Click-target data:
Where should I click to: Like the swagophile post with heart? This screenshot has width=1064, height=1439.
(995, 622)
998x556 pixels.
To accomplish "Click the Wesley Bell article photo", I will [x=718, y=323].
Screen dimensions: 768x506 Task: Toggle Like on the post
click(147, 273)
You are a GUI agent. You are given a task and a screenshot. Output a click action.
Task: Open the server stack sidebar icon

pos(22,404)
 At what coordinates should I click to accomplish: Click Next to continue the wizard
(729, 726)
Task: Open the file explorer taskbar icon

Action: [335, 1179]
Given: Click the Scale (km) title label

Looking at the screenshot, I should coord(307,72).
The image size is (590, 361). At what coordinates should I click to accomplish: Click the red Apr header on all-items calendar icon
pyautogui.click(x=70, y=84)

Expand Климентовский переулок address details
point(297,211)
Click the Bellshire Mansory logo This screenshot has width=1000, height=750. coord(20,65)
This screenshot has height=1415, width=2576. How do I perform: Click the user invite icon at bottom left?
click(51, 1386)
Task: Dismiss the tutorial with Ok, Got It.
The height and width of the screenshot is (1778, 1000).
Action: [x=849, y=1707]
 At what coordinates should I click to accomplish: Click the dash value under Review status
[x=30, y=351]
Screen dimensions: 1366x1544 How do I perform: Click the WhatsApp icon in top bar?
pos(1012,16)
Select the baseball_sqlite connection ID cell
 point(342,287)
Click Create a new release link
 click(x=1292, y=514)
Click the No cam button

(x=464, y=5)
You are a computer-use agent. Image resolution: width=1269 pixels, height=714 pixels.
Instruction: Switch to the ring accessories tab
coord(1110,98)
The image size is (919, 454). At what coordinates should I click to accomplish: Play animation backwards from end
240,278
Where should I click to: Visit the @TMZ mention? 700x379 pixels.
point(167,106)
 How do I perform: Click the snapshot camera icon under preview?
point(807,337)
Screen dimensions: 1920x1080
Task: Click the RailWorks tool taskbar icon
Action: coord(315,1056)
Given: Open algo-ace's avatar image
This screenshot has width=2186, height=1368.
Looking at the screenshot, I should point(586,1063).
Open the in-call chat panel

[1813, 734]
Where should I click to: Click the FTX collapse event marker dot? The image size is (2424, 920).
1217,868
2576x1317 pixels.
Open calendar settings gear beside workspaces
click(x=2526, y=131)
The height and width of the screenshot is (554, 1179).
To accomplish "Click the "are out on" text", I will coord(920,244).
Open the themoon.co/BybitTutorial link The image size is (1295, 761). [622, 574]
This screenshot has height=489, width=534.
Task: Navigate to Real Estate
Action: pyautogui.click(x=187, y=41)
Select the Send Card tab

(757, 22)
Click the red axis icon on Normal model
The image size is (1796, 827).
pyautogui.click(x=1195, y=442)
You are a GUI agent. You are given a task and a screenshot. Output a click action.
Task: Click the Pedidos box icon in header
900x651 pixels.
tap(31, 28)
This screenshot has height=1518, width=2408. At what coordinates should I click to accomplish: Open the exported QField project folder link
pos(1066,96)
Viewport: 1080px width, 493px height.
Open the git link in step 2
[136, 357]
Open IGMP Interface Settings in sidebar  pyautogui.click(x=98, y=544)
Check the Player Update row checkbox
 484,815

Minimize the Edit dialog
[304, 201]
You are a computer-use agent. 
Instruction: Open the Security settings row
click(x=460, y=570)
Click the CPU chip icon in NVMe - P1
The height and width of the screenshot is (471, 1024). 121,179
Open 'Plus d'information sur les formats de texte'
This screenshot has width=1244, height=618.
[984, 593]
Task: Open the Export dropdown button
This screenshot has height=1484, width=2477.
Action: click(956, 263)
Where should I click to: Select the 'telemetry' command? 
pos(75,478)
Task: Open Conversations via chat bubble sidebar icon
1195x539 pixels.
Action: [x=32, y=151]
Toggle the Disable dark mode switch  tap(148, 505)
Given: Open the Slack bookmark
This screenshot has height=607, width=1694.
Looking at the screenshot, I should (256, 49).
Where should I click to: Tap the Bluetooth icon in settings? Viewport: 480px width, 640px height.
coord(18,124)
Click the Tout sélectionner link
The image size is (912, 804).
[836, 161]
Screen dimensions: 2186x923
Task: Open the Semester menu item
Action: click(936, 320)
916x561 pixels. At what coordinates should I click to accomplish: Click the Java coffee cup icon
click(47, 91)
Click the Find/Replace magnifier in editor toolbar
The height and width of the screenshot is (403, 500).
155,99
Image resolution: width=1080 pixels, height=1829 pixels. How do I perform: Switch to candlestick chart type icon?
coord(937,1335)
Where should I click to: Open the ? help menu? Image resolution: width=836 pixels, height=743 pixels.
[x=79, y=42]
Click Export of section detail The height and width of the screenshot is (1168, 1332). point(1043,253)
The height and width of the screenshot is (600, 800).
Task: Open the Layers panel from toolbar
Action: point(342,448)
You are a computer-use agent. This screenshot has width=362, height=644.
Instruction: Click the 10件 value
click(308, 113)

What this task involves: Retype all of the material above line for line, with no changes.

Worked answer:
Where should I click to: Like the swagophile post with heart? This screenshot has width=1064, height=1439.
(995, 622)
998x556 pixels.
To accomplish "Click the Wesley Bell article photo", I will [x=718, y=323].
Screen dimensions: 768x506 Task: Toggle Like on the post
click(147, 273)
You are a GUI agent. You are given a task and a screenshot. Output a click action.
Task: Open the server stack sidebar icon

pos(22,404)
 At what coordinates should I click to accomplish: Click Next to continue the wizard
(729, 726)
Task: Open the file explorer taskbar icon

Action: [335, 1179]
Given: Click the Scale (km) title label

Looking at the screenshot, I should coord(307,72).
The image size is (590, 361). At what coordinates should I click to accomplish: Click the red Apr header on all-items calendar icon
pyautogui.click(x=70, y=84)

Expand Климентовский переулок address details
point(297,211)
Click the Bellshire Mansory logo This screenshot has width=1000, height=750. coord(20,65)
This screenshot has height=1415, width=2576. How do I perform: Click the user invite icon at bottom left?
click(51, 1386)
Task: Dismiss the tutorial with Ok, Got It.
The height and width of the screenshot is (1778, 1000).
Action: [x=849, y=1707]
 At what coordinates should I click to accomplish: Click the dash value under Review status
[x=30, y=351]
Screen dimensions: 1366x1544 How do I perform: Click the WhatsApp icon in top bar?
pos(1012,16)
Select the baseball_sqlite connection ID cell
 point(342,287)
Click Create a new release link
 click(x=1292, y=514)
Click the No cam button

(x=464, y=5)
You are a computer-use agent. Image resolution: width=1269 pixels, height=714 pixels.
Instruction: Switch to the ring accessories tab
coord(1110,98)
The image size is (919, 454). At what coordinates should I click to accomplish: Play animation backwards from end
240,278
Where should I click to: Visit the @TMZ mention? 700x379 pixels.
point(167,106)
 How do I perform: Click the snapshot camera icon under preview?
point(807,337)
Screen dimensions: 1920x1080
Task: Click the RailWorks tool taskbar icon
Action: coord(315,1056)
Given: Open algo-ace's avatar image
This screenshot has width=2186, height=1368.
Looking at the screenshot, I should point(586,1063).
Open the in-call chat panel

[1813, 734]
Where should I click to: Click the FTX collapse event marker dot? The image size is (2424, 920).
1217,868
2576x1317 pixels.
Open calendar settings gear beside workspaces
click(x=2526, y=131)
The height and width of the screenshot is (554, 1179).
To accomplish "Click the "are out on" text", I will coord(920,244).
Open the themoon.co/BybitTutorial link The image size is (1295, 761). [622, 574]
This screenshot has height=489, width=534.
Task: Navigate to Real Estate
Action: pyautogui.click(x=187, y=41)
Select the Send Card tab

(757, 22)
Click the red axis icon on Normal model
The image size is (1796, 827).
pyautogui.click(x=1195, y=442)
You are a GUI agent. You are given a task and a screenshot. Output a click action.
Task: Click the Pedidos box icon in header
900x651 pixels.
tap(31, 28)
This screenshot has height=1518, width=2408. At what coordinates should I click to accomplish: Open the exported QField project folder link
pos(1066,96)
Viewport: 1080px width, 493px height.
Open the git link in step 2
[136, 357]
Open IGMP Interface Settings in sidebar  pyautogui.click(x=98, y=544)
Check the Player Update row checkbox
 484,815

Minimize the Edit dialog
[304, 201]
You are a computer-use agent. 
Instruction: Open the Security settings row
click(x=460, y=570)
Click the CPU chip icon in NVMe - P1
The height and width of the screenshot is (471, 1024). 121,179
Open 'Plus d'information sur les formats de texte'
This screenshot has width=1244, height=618.
[984, 593]
Task: Open the Export dropdown button
This screenshot has height=1484, width=2477.
Action: click(956, 263)
Where should I click to: Select the 'telemetry' command? 
pos(75,478)
Task: Open Conversations via chat bubble sidebar icon
1195x539 pixels.
Action: [x=32, y=151]
Toggle the Disable dark mode switch  tap(148, 505)
Given: Open the Slack bookmark
This screenshot has height=607, width=1694.
Looking at the screenshot, I should (256, 49).
Where should I click to: Tap the Bluetooth icon in settings? Viewport: 480px width, 640px height.
coord(18,124)
Click the Tout sélectionner link
The image size is (912, 804).
[836, 161]
Screen dimensions: 2186x923
Task: Open the Semester menu item
Action: click(936, 320)
916x561 pixels. At what coordinates should I click to accomplish: Click the Java coffee cup icon
click(47, 91)
Click the Find/Replace magnifier in editor toolbar
The height and width of the screenshot is (403, 500).
155,99
Image resolution: width=1080 pixels, height=1829 pixels. How do I perform: Switch to candlestick chart type icon?
coord(937,1335)
Where should I click to: Open the ? help menu? Image resolution: width=836 pixels, height=743 pixels.
[x=79, y=42]
Click Export of section detail The height and width of the screenshot is (1168, 1332). point(1043,253)
The height and width of the screenshot is (600, 800).
Task: Open the Layers panel from toolbar
Action: point(342,448)
You are a computer-use agent. This screenshot has width=362, height=644.
Instruction: Click the 10件 value
click(308, 113)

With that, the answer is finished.